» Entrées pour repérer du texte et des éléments
_ _ _
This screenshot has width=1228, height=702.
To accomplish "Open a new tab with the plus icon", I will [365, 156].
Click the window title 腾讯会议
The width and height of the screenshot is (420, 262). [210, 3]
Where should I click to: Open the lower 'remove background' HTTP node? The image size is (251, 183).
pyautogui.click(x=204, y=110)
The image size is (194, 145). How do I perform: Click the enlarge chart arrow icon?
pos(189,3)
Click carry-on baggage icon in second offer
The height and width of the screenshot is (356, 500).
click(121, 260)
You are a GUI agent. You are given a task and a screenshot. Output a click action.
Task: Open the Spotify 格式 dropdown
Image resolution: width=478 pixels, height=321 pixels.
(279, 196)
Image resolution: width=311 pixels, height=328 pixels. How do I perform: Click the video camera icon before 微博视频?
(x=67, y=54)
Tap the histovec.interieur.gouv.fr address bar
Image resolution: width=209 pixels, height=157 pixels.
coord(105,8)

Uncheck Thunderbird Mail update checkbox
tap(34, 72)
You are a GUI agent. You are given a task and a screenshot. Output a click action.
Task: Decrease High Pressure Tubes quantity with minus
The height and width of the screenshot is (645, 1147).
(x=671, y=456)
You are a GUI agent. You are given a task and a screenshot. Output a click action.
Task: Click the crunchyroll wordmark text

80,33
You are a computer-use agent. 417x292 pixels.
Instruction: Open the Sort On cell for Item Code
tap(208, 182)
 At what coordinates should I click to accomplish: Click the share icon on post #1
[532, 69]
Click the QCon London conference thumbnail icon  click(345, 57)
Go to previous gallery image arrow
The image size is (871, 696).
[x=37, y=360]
_ _ _
» Objectif de la tâche
Reproduisez sans la moindre modification l'ensemble des entrées ci-dessus.

» Tâche accomplie
This screenshot has width=1228, height=702.
To accomplish "Open a new tab with the plus icon", I will [365, 156].
Click the window title 腾讯会议
The width and height of the screenshot is (420, 262). [210, 3]
Where should I click to: Open the lower 'remove background' HTTP node? The image size is (251, 183).
pyautogui.click(x=204, y=110)
The image size is (194, 145). How do I perform: Click the enlarge chart arrow icon?
pos(189,3)
Click carry-on baggage icon in second offer
The height and width of the screenshot is (356, 500).
click(121, 260)
You are a GUI agent. You are given a task and a screenshot. Output a click action.
Task: Open the Spotify 格式 dropdown
Image resolution: width=478 pixels, height=321 pixels.
(279, 196)
Image resolution: width=311 pixels, height=328 pixels. How do I perform: Click the video camera icon before 微博视频?
(x=67, y=54)
Tap the histovec.interieur.gouv.fr address bar
Image resolution: width=209 pixels, height=157 pixels.
coord(105,8)

Uncheck Thunderbird Mail update checkbox
tap(34, 72)
You are a GUI agent. You are given a task and a screenshot. Output a click action.
Task: Decrease High Pressure Tubes quantity with minus
The height and width of the screenshot is (645, 1147).
(x=671, y=456)
You are a GUI agent. You are given a task and a screenshot. Output a click action.
Task: Click the crunchyroll wordmark text

80,33
You are a computer-use agent. 417x292 pixels.
Instruction: Open the Sort On cell for Item Code
tap(208, 182)
 At what coordinates should I click to accomplish: Click the share icon on post #1
[532, 69]
Click the QCon London conference thumbnail icon  click(345, 57)
Go to previous gallery image arrow
The image size is (871, 696).
[x=37, y=360]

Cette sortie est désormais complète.